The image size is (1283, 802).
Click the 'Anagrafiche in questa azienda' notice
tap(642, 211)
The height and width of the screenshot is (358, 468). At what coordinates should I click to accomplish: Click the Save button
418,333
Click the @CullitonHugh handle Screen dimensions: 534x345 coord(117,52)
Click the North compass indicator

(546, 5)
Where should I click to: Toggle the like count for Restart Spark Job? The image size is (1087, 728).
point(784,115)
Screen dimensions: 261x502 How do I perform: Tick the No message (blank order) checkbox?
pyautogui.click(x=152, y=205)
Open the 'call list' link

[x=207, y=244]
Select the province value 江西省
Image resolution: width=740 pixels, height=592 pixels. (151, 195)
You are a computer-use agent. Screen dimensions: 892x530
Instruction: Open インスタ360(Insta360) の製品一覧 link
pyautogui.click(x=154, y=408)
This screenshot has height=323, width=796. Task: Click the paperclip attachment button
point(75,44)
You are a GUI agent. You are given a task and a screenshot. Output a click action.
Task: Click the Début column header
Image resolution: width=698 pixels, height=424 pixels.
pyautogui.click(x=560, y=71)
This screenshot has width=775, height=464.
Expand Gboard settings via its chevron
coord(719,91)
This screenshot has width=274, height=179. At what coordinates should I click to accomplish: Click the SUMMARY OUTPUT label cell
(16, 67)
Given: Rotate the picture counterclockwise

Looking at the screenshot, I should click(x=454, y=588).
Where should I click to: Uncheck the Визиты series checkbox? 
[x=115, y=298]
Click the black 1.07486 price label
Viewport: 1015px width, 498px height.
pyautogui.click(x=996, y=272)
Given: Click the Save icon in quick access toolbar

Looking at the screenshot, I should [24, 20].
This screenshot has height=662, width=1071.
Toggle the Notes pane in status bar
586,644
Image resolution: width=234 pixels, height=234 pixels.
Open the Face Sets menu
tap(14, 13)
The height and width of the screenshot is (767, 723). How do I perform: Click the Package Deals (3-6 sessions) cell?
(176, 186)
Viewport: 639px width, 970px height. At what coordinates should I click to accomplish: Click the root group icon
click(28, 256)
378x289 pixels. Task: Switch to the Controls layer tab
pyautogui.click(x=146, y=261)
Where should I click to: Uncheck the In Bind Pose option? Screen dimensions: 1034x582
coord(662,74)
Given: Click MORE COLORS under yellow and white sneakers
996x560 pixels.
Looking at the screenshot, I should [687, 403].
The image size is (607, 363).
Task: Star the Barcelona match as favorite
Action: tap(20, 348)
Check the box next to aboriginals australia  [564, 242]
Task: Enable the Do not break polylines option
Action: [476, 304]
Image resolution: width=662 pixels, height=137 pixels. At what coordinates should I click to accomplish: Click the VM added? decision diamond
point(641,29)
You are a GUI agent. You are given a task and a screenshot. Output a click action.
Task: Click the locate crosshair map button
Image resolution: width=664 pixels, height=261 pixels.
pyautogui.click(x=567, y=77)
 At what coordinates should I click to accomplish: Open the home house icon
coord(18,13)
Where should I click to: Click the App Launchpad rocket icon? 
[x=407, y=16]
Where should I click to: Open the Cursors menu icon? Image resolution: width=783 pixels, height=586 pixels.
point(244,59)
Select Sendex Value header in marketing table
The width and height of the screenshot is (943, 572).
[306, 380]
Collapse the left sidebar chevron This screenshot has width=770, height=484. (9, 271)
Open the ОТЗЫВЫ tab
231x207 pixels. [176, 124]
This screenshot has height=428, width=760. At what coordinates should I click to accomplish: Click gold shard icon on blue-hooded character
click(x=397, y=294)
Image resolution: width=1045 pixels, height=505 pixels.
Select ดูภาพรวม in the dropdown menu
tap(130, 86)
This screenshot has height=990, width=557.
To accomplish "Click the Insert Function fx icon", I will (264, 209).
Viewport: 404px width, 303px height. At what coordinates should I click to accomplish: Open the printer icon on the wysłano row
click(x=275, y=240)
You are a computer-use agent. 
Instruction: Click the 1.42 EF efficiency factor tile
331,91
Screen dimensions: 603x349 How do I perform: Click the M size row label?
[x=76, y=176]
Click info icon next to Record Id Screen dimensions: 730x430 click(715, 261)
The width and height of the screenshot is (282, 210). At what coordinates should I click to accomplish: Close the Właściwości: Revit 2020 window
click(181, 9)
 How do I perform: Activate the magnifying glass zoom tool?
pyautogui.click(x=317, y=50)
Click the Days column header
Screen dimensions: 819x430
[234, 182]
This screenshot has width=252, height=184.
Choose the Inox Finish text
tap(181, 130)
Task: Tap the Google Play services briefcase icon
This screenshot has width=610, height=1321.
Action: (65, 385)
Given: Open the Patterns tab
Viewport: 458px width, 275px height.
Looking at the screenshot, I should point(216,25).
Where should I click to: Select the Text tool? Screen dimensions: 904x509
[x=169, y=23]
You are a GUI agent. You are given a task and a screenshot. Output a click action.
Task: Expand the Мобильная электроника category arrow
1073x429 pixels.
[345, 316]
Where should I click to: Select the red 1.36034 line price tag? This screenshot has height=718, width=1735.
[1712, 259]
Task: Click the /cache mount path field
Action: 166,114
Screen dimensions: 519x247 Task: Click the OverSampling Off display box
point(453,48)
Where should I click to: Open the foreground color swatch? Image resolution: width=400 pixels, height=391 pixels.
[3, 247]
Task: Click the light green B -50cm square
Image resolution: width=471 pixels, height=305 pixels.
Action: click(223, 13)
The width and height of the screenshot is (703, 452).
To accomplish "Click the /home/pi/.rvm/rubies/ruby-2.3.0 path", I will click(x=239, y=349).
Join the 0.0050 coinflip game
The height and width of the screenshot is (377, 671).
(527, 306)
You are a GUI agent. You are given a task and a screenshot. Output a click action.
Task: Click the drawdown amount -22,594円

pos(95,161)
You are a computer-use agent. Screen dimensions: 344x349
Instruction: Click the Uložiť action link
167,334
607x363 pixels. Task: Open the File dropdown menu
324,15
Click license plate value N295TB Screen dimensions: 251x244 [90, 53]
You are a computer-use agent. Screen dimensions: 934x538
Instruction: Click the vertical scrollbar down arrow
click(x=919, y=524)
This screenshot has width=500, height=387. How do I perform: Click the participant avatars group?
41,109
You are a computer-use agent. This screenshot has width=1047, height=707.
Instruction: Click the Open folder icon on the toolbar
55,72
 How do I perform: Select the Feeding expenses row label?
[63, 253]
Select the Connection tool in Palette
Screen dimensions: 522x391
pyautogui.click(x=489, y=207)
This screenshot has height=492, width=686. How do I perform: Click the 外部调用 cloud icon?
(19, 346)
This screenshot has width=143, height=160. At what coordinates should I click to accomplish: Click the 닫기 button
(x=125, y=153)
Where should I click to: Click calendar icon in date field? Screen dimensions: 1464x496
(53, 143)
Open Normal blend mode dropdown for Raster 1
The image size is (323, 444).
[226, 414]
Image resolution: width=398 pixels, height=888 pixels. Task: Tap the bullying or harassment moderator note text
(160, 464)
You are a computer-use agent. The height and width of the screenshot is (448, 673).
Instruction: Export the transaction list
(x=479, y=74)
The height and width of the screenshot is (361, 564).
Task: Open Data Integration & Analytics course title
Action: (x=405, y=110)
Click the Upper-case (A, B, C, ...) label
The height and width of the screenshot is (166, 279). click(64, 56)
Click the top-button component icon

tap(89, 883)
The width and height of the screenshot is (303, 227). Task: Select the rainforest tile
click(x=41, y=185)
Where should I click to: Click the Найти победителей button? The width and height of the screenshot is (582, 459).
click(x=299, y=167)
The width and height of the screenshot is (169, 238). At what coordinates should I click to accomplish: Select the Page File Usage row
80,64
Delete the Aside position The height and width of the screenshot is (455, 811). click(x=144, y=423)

= = =

Copy out all of the records above word for word.

The image size is (1283, 802).
Click the 'Anagrafiche in questa azienda' notice
tap(642, 211)
The height and width of the screenshot is (358, 468). At what coordinates should I click to accomplish: Click the Save button
418,333
Click the @CullitonHugh handle Screen dimensions: 534x345 coord(117,52)
Click the North compass indicator

(546, 5)
Where should I click to: Toggle the like count for Restart Spark Job? The image size is (1087, 728).
point(784,115)
Screen dimensions: 261x502 How do I perform: Tick the No message (blank order) checkbox?
pyautogui.click(x=152, y=205)
Open the 'call list' link

[x=207, y=244]
Select the province value 江西省
Image resolution: width=740 pixels, height=592 pixels. (151, 195)
You are a computer-use agent. Screen dimensions: 892x530
Instruction: Open インスタ360(Insta360) の製品一覧 link
pyautogui.click(x=154, y=408)
This screenshot has height=323, width=796. Task: Click the paperclip attachment button
point(75,44)
You are a GUI agent. You are given a task and a screenshot. Output a click action.
Task: Click the Début column header
Image resolution: width=698 pixels, height=424 pixels.
pyautogui.click(x=560, y=71)
This screenshot has width=775, height=464.
Expand Gboard settings via its chevron
coord(719,91)
This screenshot has width=274, height=179. At what coordinates should I click to accomplish: Click the SUMMARY OUTPUT label cell
(16, 67)
Given: Rotate the picture counterclockwise

Looking at the screenshot, I should click(x=454, y=588).
Where should I click to: Uncheck the Визиты series checkbox? 
[x=115, y=298]
Click the black 1.07486 price label
Viewport: 1015px width, 498px height.
pyautogui.click(x=996, y=272)
Given: Click the Save icon in quick access toolbar

Looking at the screenshot, I should [24, 20].
This screenshot has height=662, width=1071.
Toggle the Notes pane in status bar
586,644
Image resolution: width=234 pixels, height=234 pixels.
Open the Face Sets menu
tap(14, 13)
The height and width of the screenshot is (767, 723). How do I perform: Click the Package Deals (3-6 sessions) cell?
(176, 186)
Viewport: 639px width, 970px height. At what coordinates should I click to accomplish: Click the root group icon
click(28, 256)
378x289 pixels. Task: Switch to the Controls layer tab
pyautogui.click(x=146, y=261)
Where should I click to: Uncheck the In Bind Pose option? Screen dimensions: 1034x582
coord(662,74)
Given: Click MORE COLORS under yellow and white sneakers
996x560 pixels.
Looking at the screenshot, I should [687, 403].
The image size is (607, 363).
Task: Star the Barcelona match as favorite
Action: tap(20, 348)
Check the box next to aboriginals australia  [564, 242]
Task: Enable the Do not break polylines option
Action: [476, 304]
Image resolution: width=662 pixels, height=137 pixels. At what coordinates should I click to accomplish: Click the VM added? decision diamond
point(641,29)
You are a GUI agent. You are given a task and a screenshot. Output a click action.
Task: Click the locate crosshair map button
Image resolution: width=664 pixels, height=261 pixels.
pyautogui.click(x=567, y=77)
 At what coordinates should I click to accomplish: Open the home house icon
coord(18,13)
Where should I click to: Click the App Launchpad rocket icon? 
[x=407, y=16]
Where should I click to: Open the Cursors menu icon? Image resolution: width=783 pixels, height=586 pixels.
point(244,59)
Select Sendex Value header in marketing table
The width and height of the screenshot is (943, 572).
[306, 380]
Collapse the left sidebar chevron This screenshot has width=770, height=484. (9, 271)
Open the ОТЗЫВЫ tab
231x207 pixels. [176, 124]
This screenshot has height=428, width=760. At what coordinates should I click to accomplish: Click gold shard icon on blue-hooded character
click(x=397, y=294)
Image resolution: width=1045 pixels, height=505 pixels.
Select ดูภาพรวม in the dropdown menu
tap(130, 86)
This screenshot has height=990, width=557.
To accomplish "Click the Insert Function fx icon", I will (264, 209).
Viewport: 404px width, 303px height. At what coordinates should I click to accomplish: Open the printer icon on the wysłano row
click(x=275, y=240)
You are a computer-use agent. 
Instruction: Click the 1.42 EF efficiency factor tile
331,91
Screen dimensions: 603x349 How do I perform: Click the M size row label?
[x=76, y=176]
Click info icon next to Record Id Screen dimensions: 730x430 click(715, 261)
The width and height of the screenshot is (282, 210). At what coordinates should I click to accomplish: Close the Właściwości: Revit 2020 window
click(181, 9)
 How do I perform: Activate the magnifying glass zoom tool?
pyautogui.click(x=317, y=50)
Click the Days column header
Screen dimensions: 819x430
[234, 182]
This screenshot has width=252, height=184.
Choose the Inox Finish text
tap(181, 130)
Task: Tap the Google Play services briefcase icon
This screenshot has width=610, height=1321.
Action: (65, 385)
Given: Open the Patterns tab
Viewport: 458px width, 275px height.
Looking at the screenshot, I should point(216,25).
Where should I click to: Select the Text tool? Screen dimensions: 904x509
[x=169, y=23]
You are a GUI agent. You are given a task and a screenshot. Output a click action.
Task: Expand the Мобильная электроника category arrow
1073x429 pixels.
[345, 316]
Where should I click to: Select the red 1.36034 line price tag? This screenshot has height=718, width=1735.
[1712, 259]
Task: Click the /cache mount path field
Action: 166,114
Screen dimensions: 519x247 Task: Click the OverSampling Off display box
point(453,48)
Where should I click to: Open the foreground color swatch? Image resolution: width=400 pixels, height=391 pixels.
[3, 247]
Task: Click the light green B -50cm square
Image resolution: width=471 pixels, height=305 pixels.
Action: click(223, 13)
The width and height of the screenshot is (703, 452).
To accomplish "Click the /home/pi/.rvm/rubies/ruby-2.3.0 path", I will click(x=239, y=349).
Join the 0.0050 coinflip game
The height and width of the screenshot is (377, 671).
(527, 306)
You are a GUI agent. You are given a task and a screenshot. Output a click action.
Task: Click the drawdown amount -22,594円

pos(95,161)
You are a computer-use agent. Screen dimensions: 344x349
Instruction: Click the Uložiť action link
167,334
607x363 pixels. Task: Open the File dropdown menu
324,15
Click license plate value N295TB Screen dimensions: 251x244 [90, 53]
You are a computer-use agent. Screen dimensions: 934x538
Instruction: Click the vertical scrollbar down arrow
click(x=919, y=524)
This screenshot has width=500, height=387. How do I perform: Click the participant avatars group?
41,109
You are a computer-use agent. This screenshot has width=1047, height=707.
Instruction: Click the Open folder icon on the toolbar
55,72
 How do I perform: Select the Feeding expenses row label?
[63, 253]
Select the Connection tool in Palette
Screen dimensions: 522x391
pyautogui.click(x=489, y=207)
This screenshot has height=492, width=686. How do I perform: Click the 外部调用 cloud icon?
(19, 346)
This screenshot has width=143, height=160. At what coordinates should I click to accomplish: Click the 닫기 button
(x=125, y=153)
Where should I click to: Click calendar icon in date field? Screen dimensions: 1464x496
(53, 143)
Open Normal blend mode dropdown for Raster 1
The image size is (323, 444).
[226, 414]
Image resolution: width=398 pixels, height=888 pixels. Task: Tap the bullying or harassment moderator note text
(160, 464)
You are a computer-use agent. The height and width of the screenshot is (448, 673).
Instruction: Export the transaction list
(x=479, y=74)
The height and width of the screenshot is (361, 564).
Task: Open Data Integration & Analytics course title
Action: (x=405, y=110)
Click the Upper-case (A, B, C, ...) label
The height and width of the screenshot is (166, 279). click(64, 56)
Click the top-button component icon

tap(89, 883)
The width and height of the screenshot is (303, 227). Task: Select the rainforest tile
click(x=41, y=185)
Where should I click to: Click the Найти победителей button? The width and height of the screenshot is (582, 459).
click(x=299, y=167)
The width and height of the screenshot is (169, 238). At what coordinates should I click to accomplish: Select the Page File Usage row
80,64
Delete the Aside position The height and width of the screenshot is (455, 811). click(x=144, y=423)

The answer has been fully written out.